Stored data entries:

▬▬▬▬▬▬▬▬▬▬

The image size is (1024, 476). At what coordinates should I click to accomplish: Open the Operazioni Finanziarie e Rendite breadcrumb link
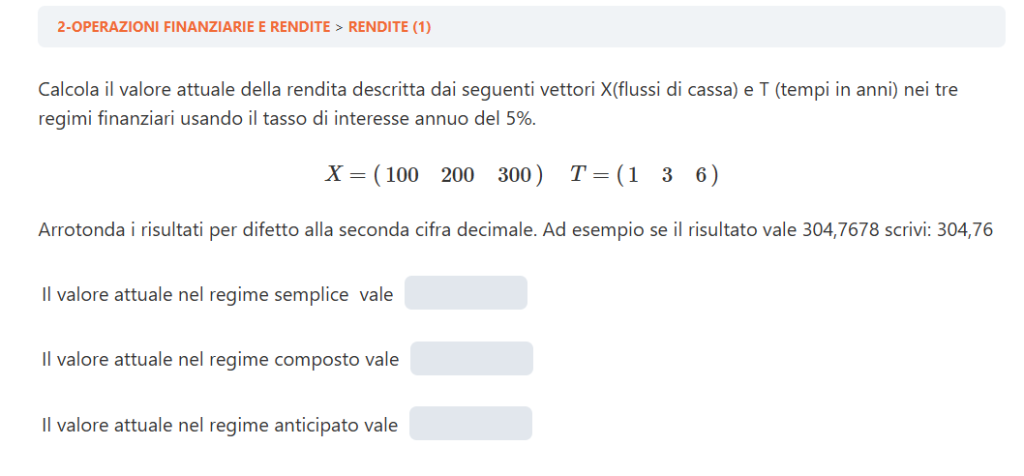coord(193,27)
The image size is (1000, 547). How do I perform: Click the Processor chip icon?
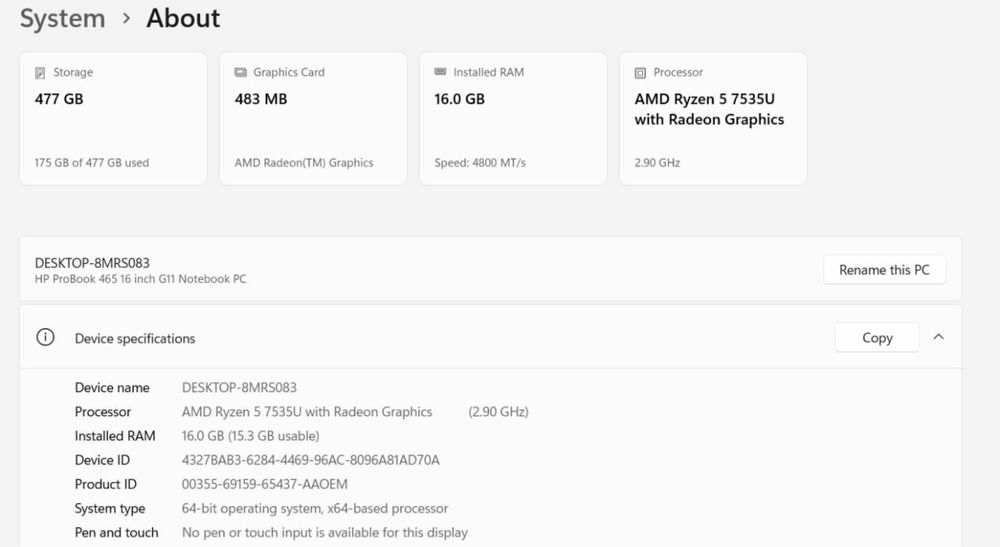point(640,73)
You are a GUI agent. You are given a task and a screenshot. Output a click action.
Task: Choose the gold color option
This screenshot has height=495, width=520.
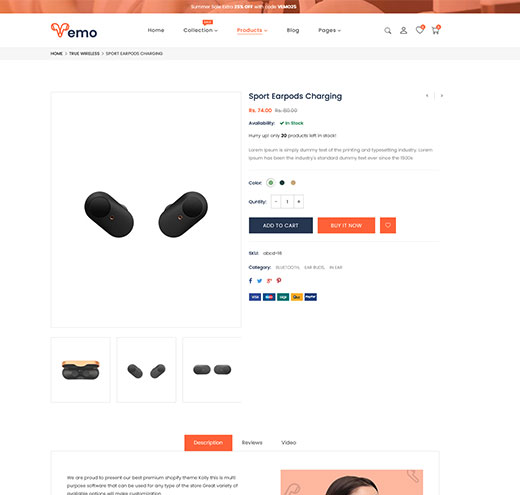click(x=293, y=183)
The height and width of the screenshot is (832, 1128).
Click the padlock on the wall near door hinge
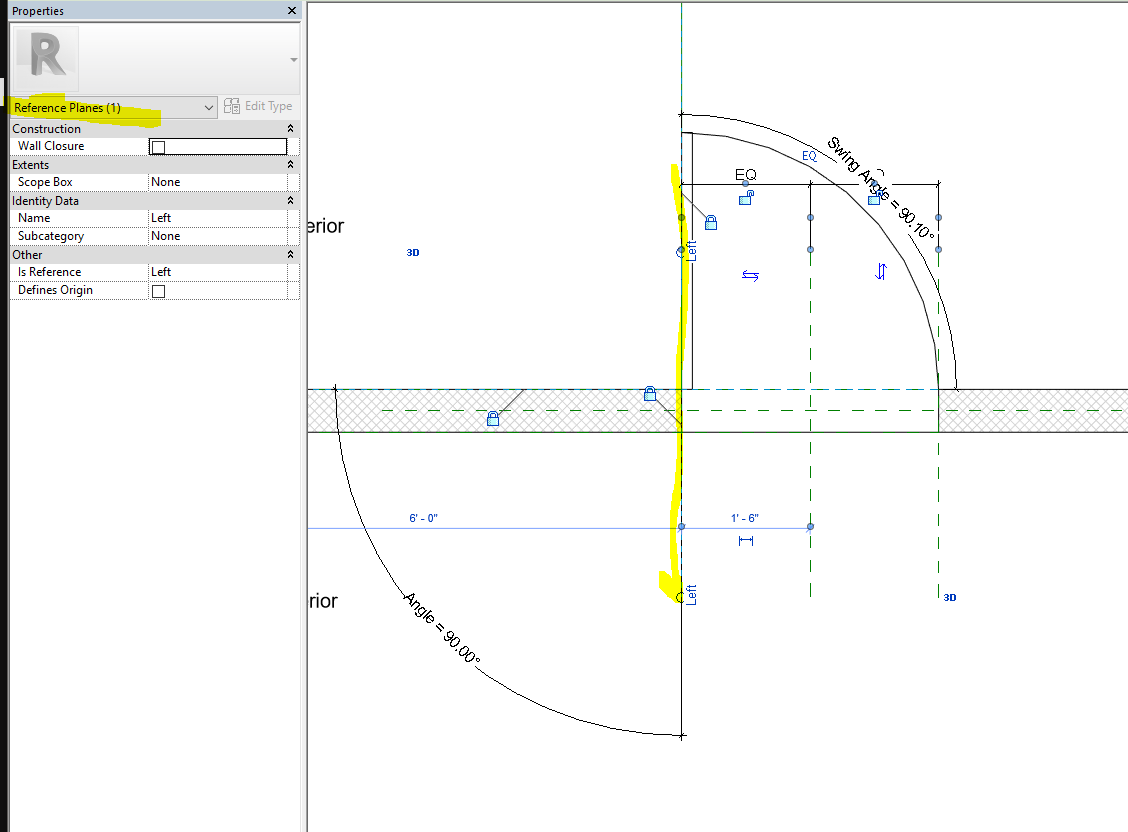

▬▬▬▬▬▬▬▬▬▬

Exactly as written, copy the entries above without their pictures.

The image size is (1024, 476). At what coordinates should I click to accomplish: Open the Operazioni Finanziarie e Rendite breadcrumb link
coord(193,27)
The image size is (1000, 547). How do I perform: Click the Processor chip icon?
point(640,73)
You are a GUI agent. You are given a task and a screenshot. Output a click action.
Task: Choose the gold color option
This screenshot has height=495, width=520.
click(x=293, y=183)
The height and width of the screenshot is (832, 1128).
Click the padlock on the wall near door hinge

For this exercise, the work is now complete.